Annotation Query Language (AQL) is the primary language in the InfoSphere® BigInsights™ Text Analytics component for building extractors that pull structured information from unstructured or semistructured text.
Use Cases - Most of the data in the world is either unstructured or semi-structured as one can find in Social media, machine log, call center logs, email analysis or financial services.
AQL is a sql style programming langauage for text mining. it was developed in 2004 by IBM and is used in several other IBM products such as streams, SPSS. It is used for developing text analytics extractors in the BigInsights Extractor. Watson used text-analytics for its operation such as reading from Wikipedia and doing text search. It has eclipsed based environment and can be added as plugin.
Text analytics has following terminology- Regular expression as in phone number, emails etc. Creating dictionary that contains possible term (dictionary file) AQL Scripts that combines with regex & dictionary (AQL Extractor program) Labeled text (annotation) Information extraction - You can read a text file and find out the information. For example, text analytics knows from dictionary about names, titles & organization. So, as soon as it finds those value, they are presented in the order.
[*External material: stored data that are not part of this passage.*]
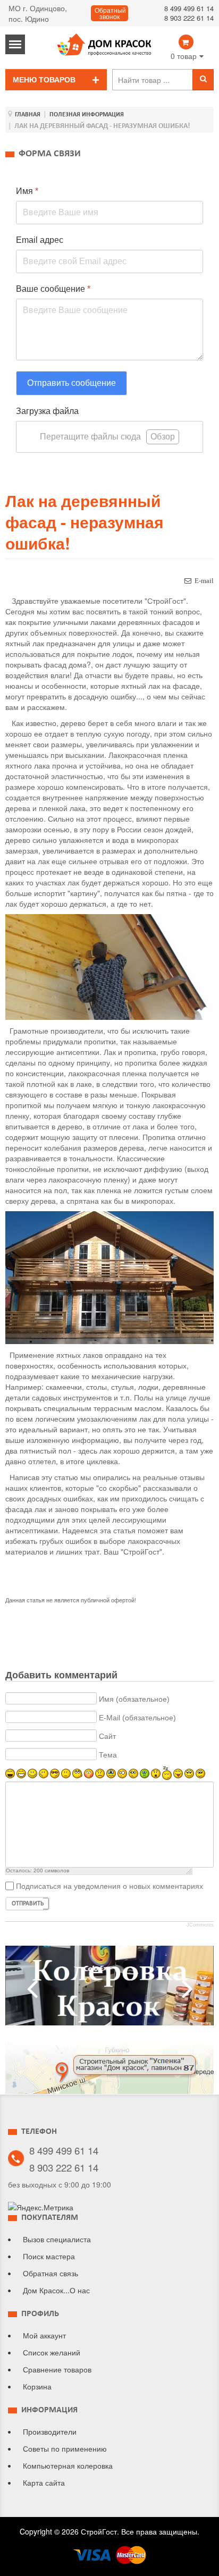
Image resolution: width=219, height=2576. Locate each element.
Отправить (28, 1904)
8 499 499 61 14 (189, 8)
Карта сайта (44, 2482)
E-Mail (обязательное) (137, 1717)
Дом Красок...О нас (56, 2290)
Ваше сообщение (53, 288)
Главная (27, 115)
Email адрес (39, 239)
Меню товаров (44, 79)
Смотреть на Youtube (109, 1990)
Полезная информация (86, 115)
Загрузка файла (47, 411)
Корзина (37, 2386)
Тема (108, 1754)
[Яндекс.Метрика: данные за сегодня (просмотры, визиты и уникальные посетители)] (40, 2207)
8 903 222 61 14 (189, 18)
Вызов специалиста (57, 2239)
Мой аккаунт (44, 2335)
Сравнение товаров (57, 2369)
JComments (200, 1925)
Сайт (107, 1736)
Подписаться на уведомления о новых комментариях (109, 1885)
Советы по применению (65, 2448)
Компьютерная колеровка (68, 2465)
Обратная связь (50, 2273)
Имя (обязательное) (134, 1698)
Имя (27, 191)
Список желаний (51, 2352)
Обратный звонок (110, 14)
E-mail (204, 580)
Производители (50, 2431)
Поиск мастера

Sentiment analysis - it is required to find out the information from reviews, comments about product at imdb.com, rottentomatoes.com or review of brand. It can be used to identify good or bad part in a movie or review. But there are challenges in doing sentiment analysis. For example
- it is hard to understand human language - differentiating between positive & negative comments (sarcasm) - lastly, interpreting something like a human would do.
Two things to consider while working with Text Analytics - Precision, Recall. Precision is about the accuracy while recall is required for the completeness. If you are looking for precision, you have to compromise on recall. While , the higher the precision & recall, the better the program would be in text analytic. Confusion in the name- eg Morgan stanley can be name of the person as well as organization. Tool can do false positive on hearing the name of Morgan Stanley. There are four different kind of scenarios. False Positive - You have to be most careful about it as you are getting false data False Negative - You can live with it as it would require you to leave some information. True positive True negative
Process in AQL: Concept extraction includes dictionaries, Regex; Syntactic Analysis is patterns or part of the speect. Disambugation is context analysis. Tokenization -> Concept Extraction -> Syntactic Analysis -> Disambugation
Dictionaries are collection of words that can be imported from files or be created. It can be created inline as well. BigInsight allows to use external dictionaries. Regular expression uses textual values form non-structured files. You can write regular expression using regular expression builder. Using regular expression generator, one can get the the regular expression for that particular words. It allows to add more words for improving the regular expression.
It also allows to define rule to find pattern. For example, causal analysis (problem, annotator~reference point)
AQL Language -> Optimizer -> compiled plan You will put them into streams & BigInsights from where you would extract the information. Hadoop|| JAQL doesn't understand if the JSON files is in multiple lines.